The very asking of the question amongst the proliferation of “arts”, is for Hegel, the Zeitgeist, or the “signs of the times”, that art is dead. Art becomes self-conscious, as it starts theorizing about itself in an interminable questioning of itself.
…
Read the whole text here: http://chaosmose.blogspot.com/2005/09/death-of-art-hegel-and-picasso.html …
Do I agree? Well, yes and no… Sadly, I do think that the author of the post above knows precisely what she is talking about.
But then again, I still see the real thing on rare occasions as well? Works of art, in other words? That do not theorize about themselves? Tough to pinpoint, tough to define, tough to categorize and to label. And thus, unforgettable. Admittedly, few and far between. If anything, I seem to encounter them years apart. Certainly not an everyday occurrence. Buried amongst a pervasive avalanche of verbose iniquity, gasping for breath. But nonetheless – there! …
Continued on the following morning:
This shook me up. I have to be totally honest and own up to the fact that I was only vaguely aware of Hegel’s proclamations (*ouch*), until an article sent to the journal which I am editing made me encounter them head-on yesterday. Needless to say, I have been reading up feverishly since then. I have felt the Zeitgeist which Hegel points at. And for a long time too. But obviously my feeling something, no matter for how long and however strongly, and Hegel articulating it are two different things entirely. When the man, whose thought processes have helped shape two centuries of subsequent intellectual activity, says that “a (social) need for art is obsolete” it is of momentous impact. For me it is so anyway: Can a calling which attempts to exist with no underlying societal purpose achieve this exalted state at all? Well… Yes, it seems that it can. Can it do so and still bring fulfillment to its possessor? Very seriously doubt it…

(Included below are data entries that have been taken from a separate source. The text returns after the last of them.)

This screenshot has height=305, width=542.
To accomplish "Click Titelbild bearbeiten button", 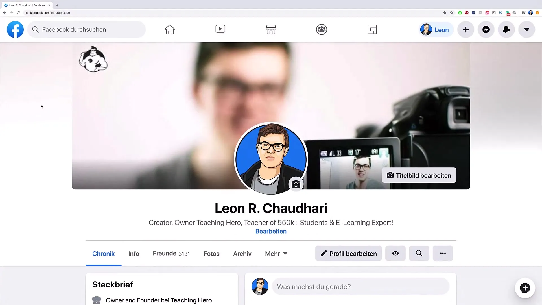I will tap(419, 175).
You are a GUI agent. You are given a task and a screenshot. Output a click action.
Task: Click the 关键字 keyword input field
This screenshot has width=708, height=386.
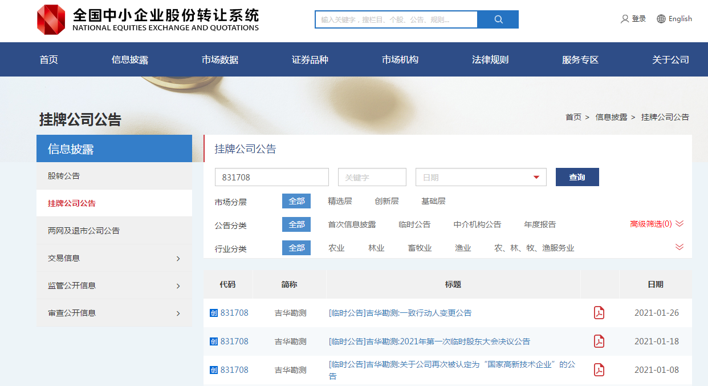click(x=372, y=177)
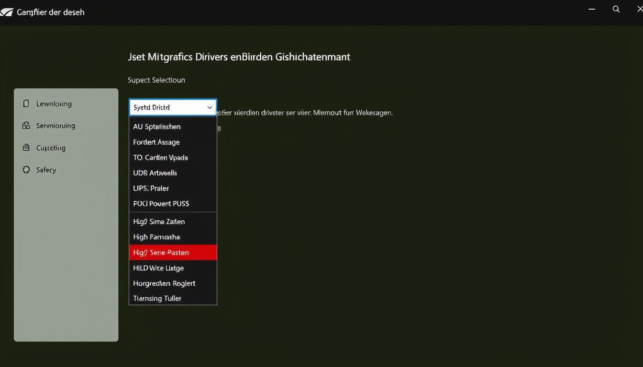Click the Cuproting sidebar icon
The height and width of the screenshot is (367, 643).
26,148
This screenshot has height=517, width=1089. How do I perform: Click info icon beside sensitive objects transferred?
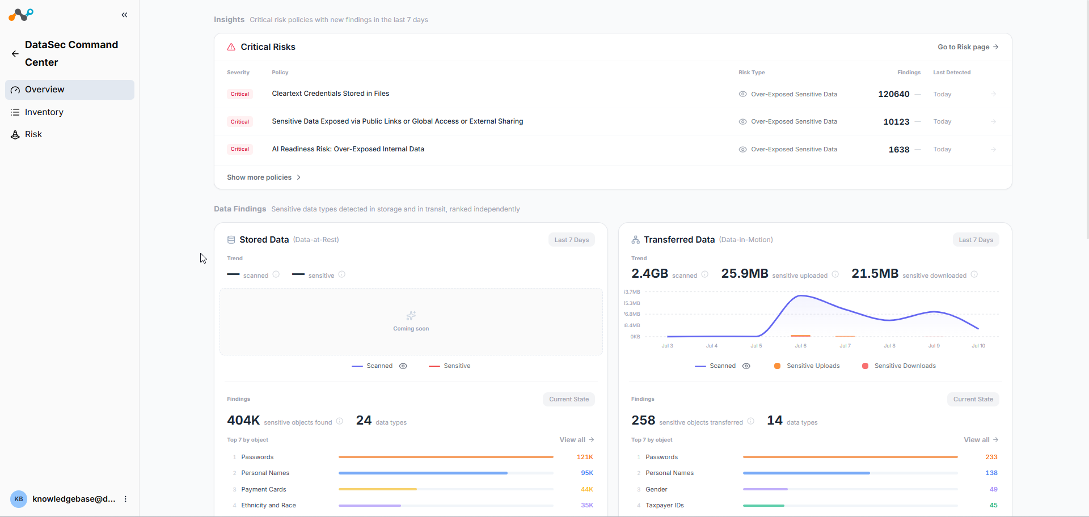pos(751,421)
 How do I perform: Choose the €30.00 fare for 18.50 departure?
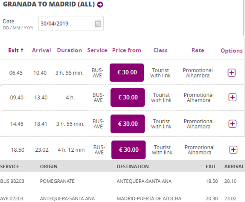[x=128, y=150]
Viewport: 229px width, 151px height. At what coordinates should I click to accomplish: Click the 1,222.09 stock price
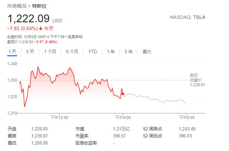(29, 19)
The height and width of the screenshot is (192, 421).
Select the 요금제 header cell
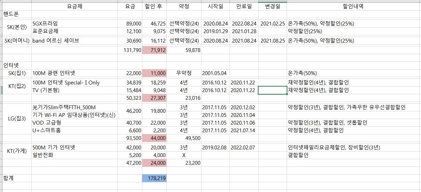coord(75,6)
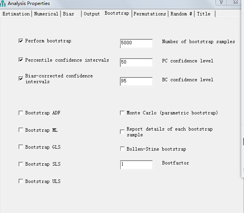Check the Bootstrap ML option
244x213 pixels.
click(21, 130)
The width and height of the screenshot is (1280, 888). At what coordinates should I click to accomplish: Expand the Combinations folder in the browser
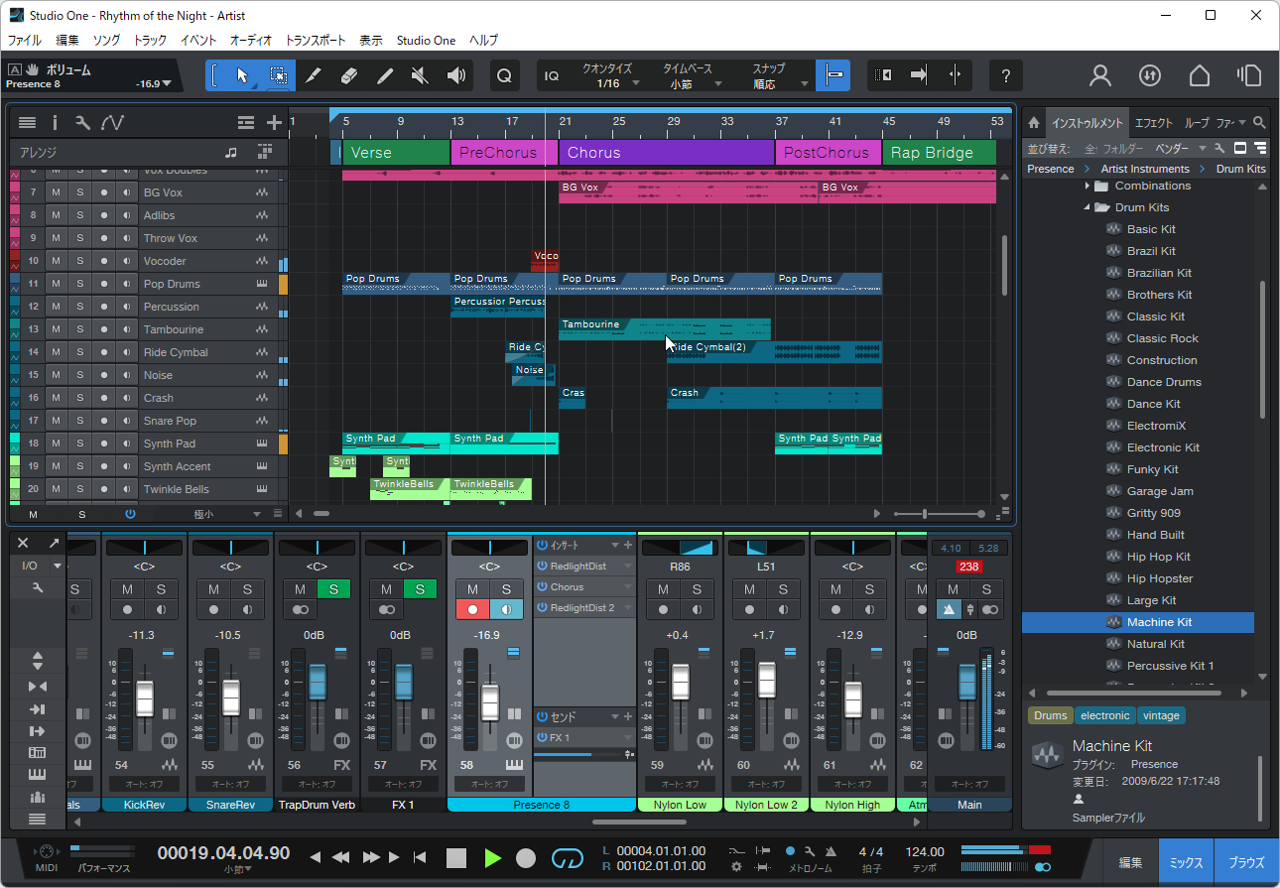1088,185
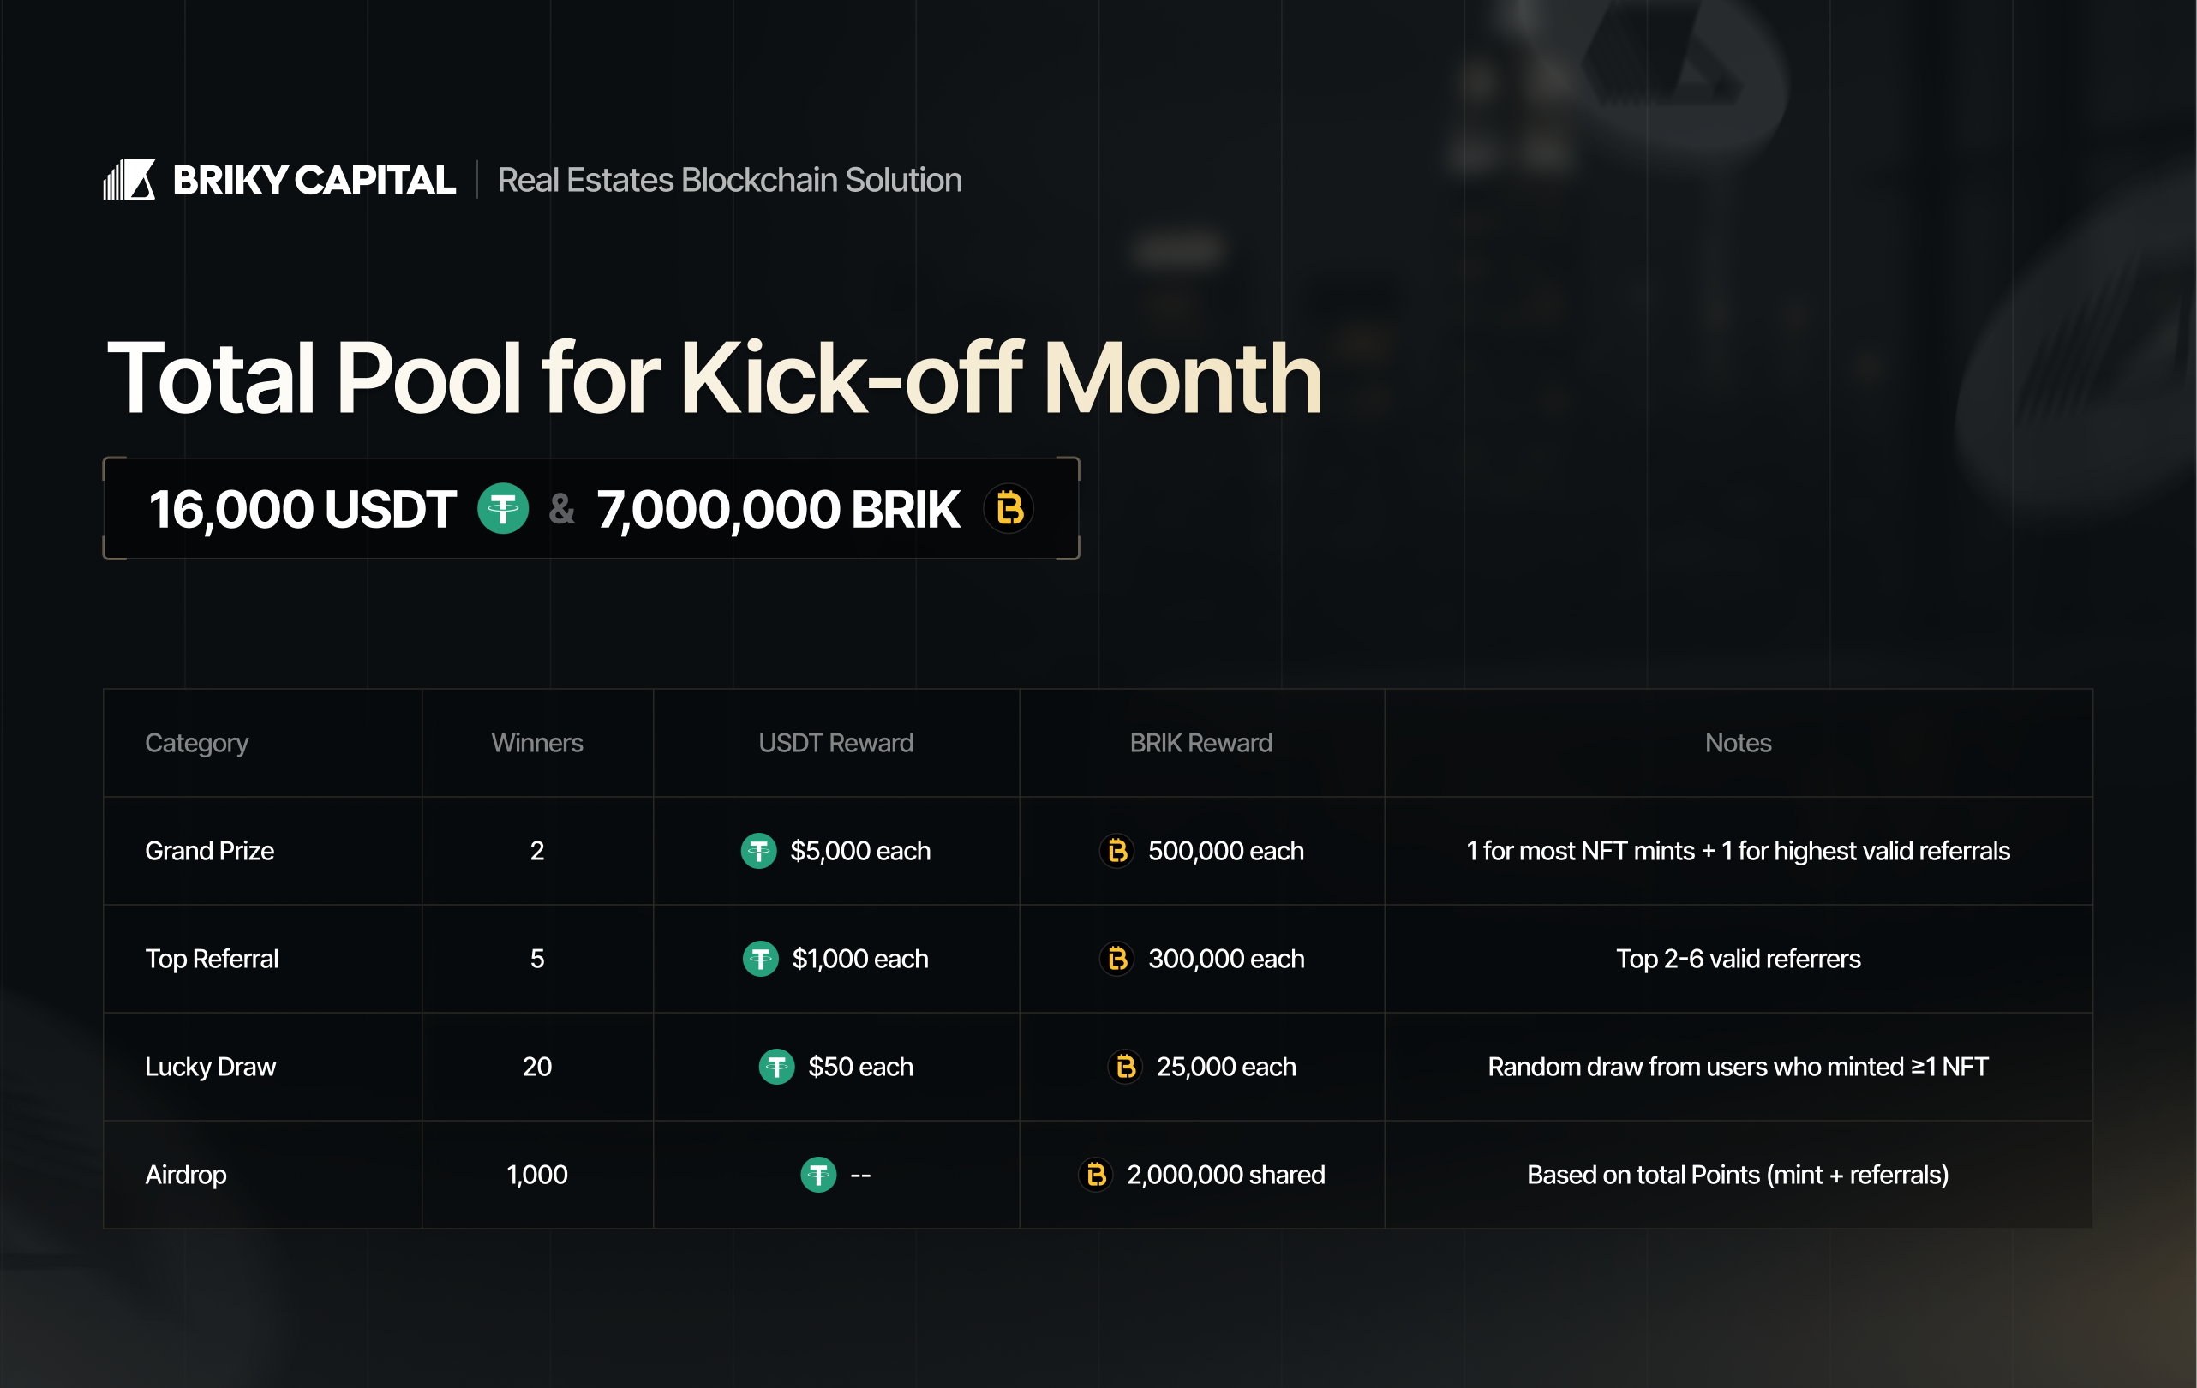Image resolution: width=2197 pixels, height=1388 pixels.
Task: Click the Category column header
Action: coord(196,743)
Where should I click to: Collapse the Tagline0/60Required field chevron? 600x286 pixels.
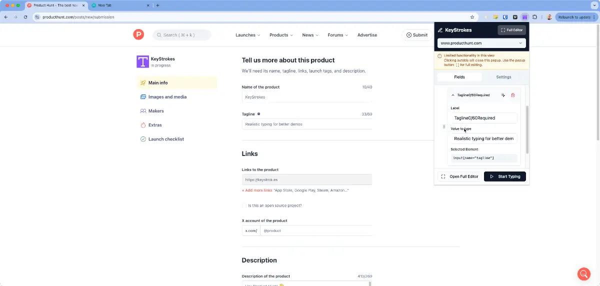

I do not call myself an artist, so this does not shake up the foundations of my existence on an immediately personal, first person singular sort of a level. I just carry on doing what I have been doing all along – which is making stuff that I know to be design output. But nonetheless, it is still important, even on a personal level, in the sense that I am also an art educator sometimes. Not always, thank God. I am a design instructor most of the time. However, I do have students that have artistic aspirations as well, particularly on the graduate level. So, what do I say? What do I do? Because I do know that Hegel is correct. A visionary, given that his thoughts do not really apply to the works of his contemporaries, as Chaosmose very accurately points out in her post, but to what came about long after his death.
Hegel argues that art, in concert with religion and philosophy, is an activity of the mind whose task is to reveal spirit, in sensuous form. And as such, it would inevitably have completed its intrinsic life cycle with the advent of materialism as the founding principle of the post-romantic/modernist social mindset coming to the fore during Hegel’s own lifetime. I have previously tried to define an artist as someone who has a fundamental question that they are trying to articulate, a question that has no answer but the answer to which is haunting them nonetheless (by which I suppose I was groping for that very Hegelian definition). Today, for the largest part, individuals with such an obsession would have a horrifyingly difficult time getting across their query, given that they are totally obliterated by a maelstrom of non-art to begin with. And then – even more importantly, the religious/cultural infrastructure that would have provided a socioeconomic milieu of “genuine need” to aid Bruegel in his quest – where is that now? How do things work in it’s demise? What is there for a “real” artist to do today? In the year 2010?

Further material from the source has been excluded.